July 11, 2007 04:46AM
Thanks chaps it's all working perfectly.

I used the copy function in Media Manager to export all 12 timelines to a new project with full res settings, and it's been easy to group and select the low res clips in the browser for re-digitizing, even without color coding.

One thing that was slightly weird is that the DV quality clips appeared in the DV quality timeline at their old offline RT size - I had to 'remove attributes' on all the clips to get em up to size. (They didn't need rendering, they were just small.)

That aside it's all gone smoothly, only one 3rd party plugin transition failed to translate properly (flashframe by TMTS) but it was v quick to slap it on again.

Anyway, thanks again.
Re: a media manager workflow question...
July 11, 2007 09:33AM
That's because you weren't using Media Manager in the usual way for an online. You used "Copy", which is actually for moving media files.
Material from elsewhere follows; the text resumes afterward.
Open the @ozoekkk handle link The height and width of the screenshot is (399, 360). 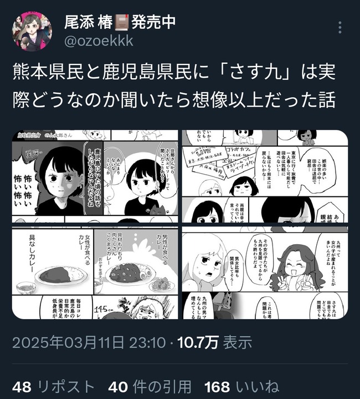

In reading his old post, I'm pretty sure Nick was only recommending that for the clips you had already recaptured and edited into timelines at online quality.

The normal way for an online is to use "Create offline" to make a new project with new settings, then use the new project's batch list to recapture, at which point the recaptured clips will have the correct online settings and their frame size and codec would be adjusted in their new timelines, and any titles/FCP-generated effects would be changed to the new settings as well.

What you've done, as far as I can see, is actually just used your offline project file and recaptured media from it. With this approach, there was no reason to run Media Manager, even. You could have made a copy of the old project file, taken the files offline, recaptured, changed the timeline settings, adjusted the clips' settings manually to fit the new frame size. As far as I can tell, you did by hand what Media Manager was designed to do automatically.


www.derekmok.com
Re: a media manager workflow question...
July 11, 2007 10:44AM
Derek I get the distinction - but the one element of the process that Media Manager was able to do cleanly and with one push of the button that I don't know how I could have done with a clunky manual copy procedure as you describe is to 'trim' the media so that I only re-capture the stuff that's needed for each sequence (plus handles).

This way I ended up with a clean new project with only the parts of the old master clips I needed in its clip bin. This is also mentally cleansing as much as anything else after several months of hard editing and the ensuing browser item sprawl.

So if I hadda do it again, I would use Media Manager, procedural redundancy or not! :-) Anyway thanks for the comment and your previous advice.